> **Task goal**
Return only the lines from the one that contains "The height and" through the last line of the records below, exactly as they stand. Pictures are not part of the copy.

[Dataset excerpts]
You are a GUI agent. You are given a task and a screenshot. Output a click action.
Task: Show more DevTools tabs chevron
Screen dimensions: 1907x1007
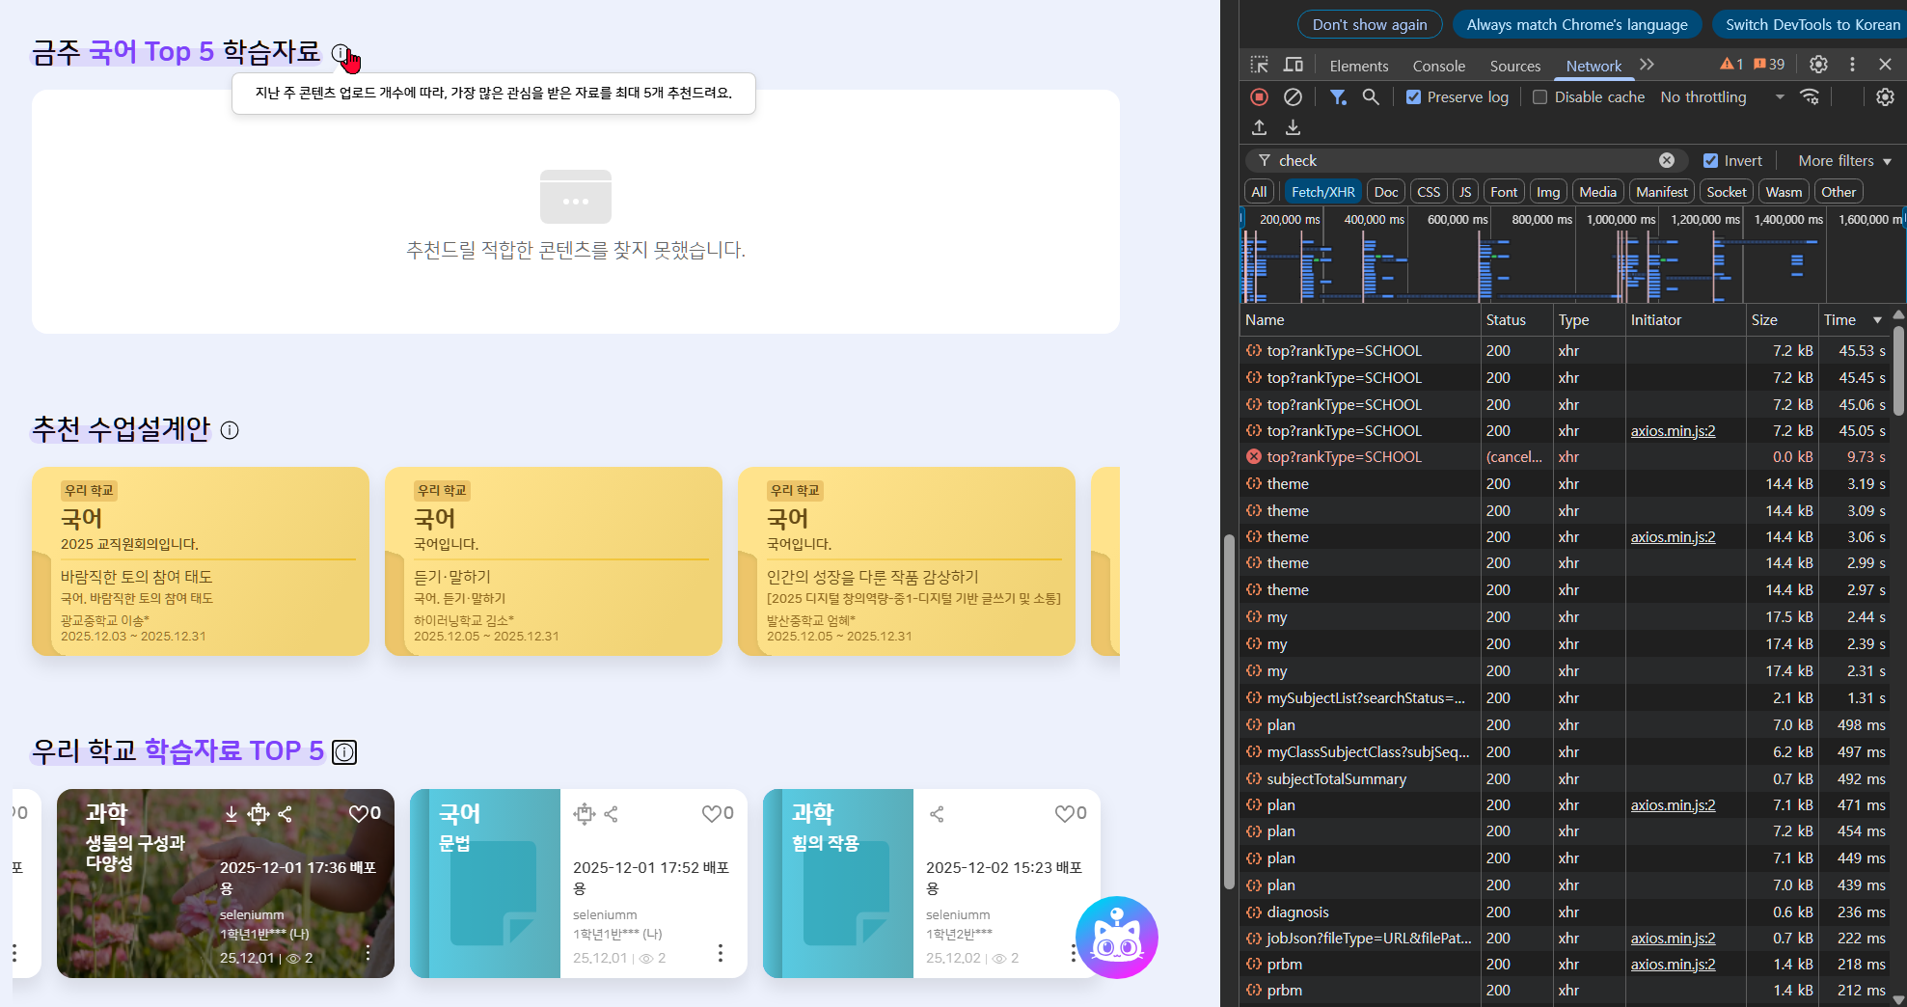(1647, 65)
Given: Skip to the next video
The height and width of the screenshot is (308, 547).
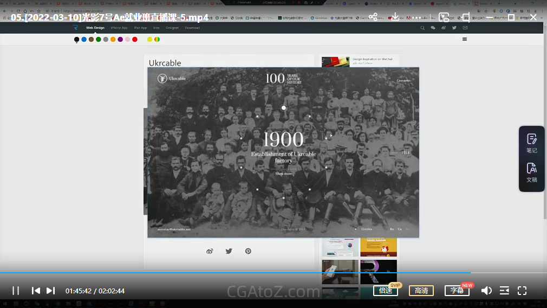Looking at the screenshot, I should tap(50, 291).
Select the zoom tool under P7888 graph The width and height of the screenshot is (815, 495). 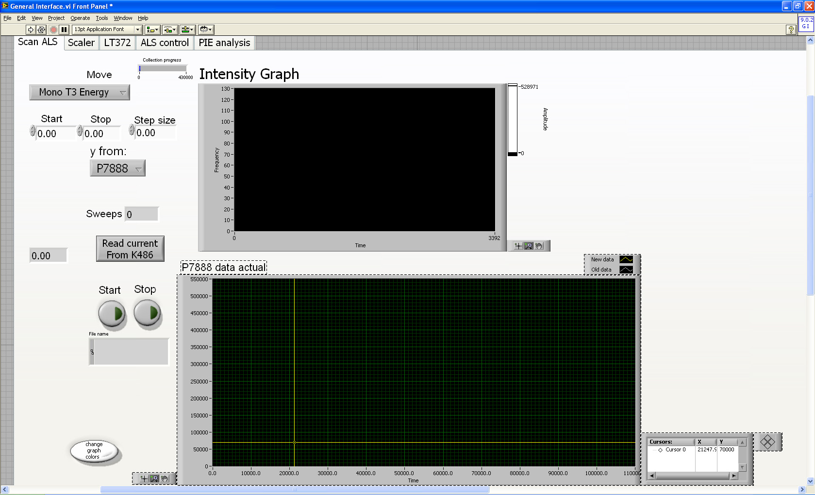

> **Response area**
The height and width of the screenshot is (308, 547).
Looking at the screenshot, I should tap(50, 291).
Select the zoom tool under P7888 graph The width and height of the screenshot is (815, 495). 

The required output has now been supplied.